Rolodex of web designers

What Goes Into a Website Redesign

5 min

You're thinking about a redesign. Maybe your site looks dated. Maybe it's not converting. Maybe you're just embarrassed to send people there.

Before you hire someone to make it look better, it's worth understanding what a redesign should actually involve. Because most of them don't do much for the business. And there's a reason for that.

The Reskin Problem

Most redesigns are surface-level. New colors, new fonts, maybe some updated photos and a fresh homepage layout. It looks different. It feels more modern. But the structure underneath? The content? The strategy? Untouched.

That's a reskin. And reskins don't address the true issue.
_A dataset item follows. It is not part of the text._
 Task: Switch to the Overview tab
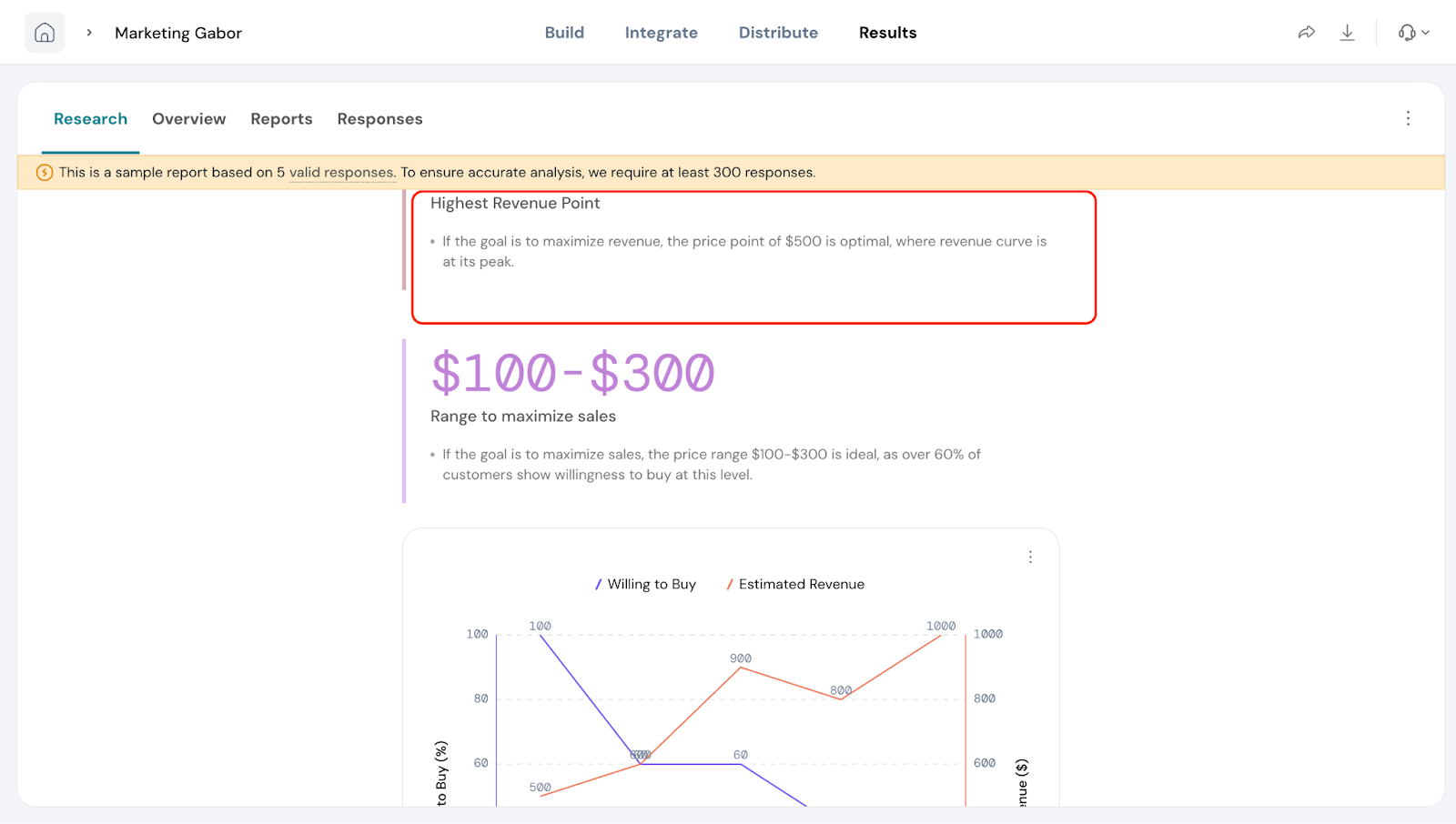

This is why a lot of businesses find themselves redesigning every two or three years. The site starts feeling stale, so they pay someone to refresh it. But because nothing foundational changed, the same problems come back. Traffic doesn't improve. Conversions stay flat. The site still doesn't reflect how the business has evolved.

A real redesign goes deeper. It treats the project as an opportunity to rethink the whole thing, not just repaint it.

What Should Happen First

Before anyone opens a design tool, there should be a discovery phase. This is where you figure out what the site needs to do.

Who are you trying to reach? What do you want them to do when they get there? What's working on the current site? What isn't? Where are people dropping off? What questions do visitors have that the site isn't answering?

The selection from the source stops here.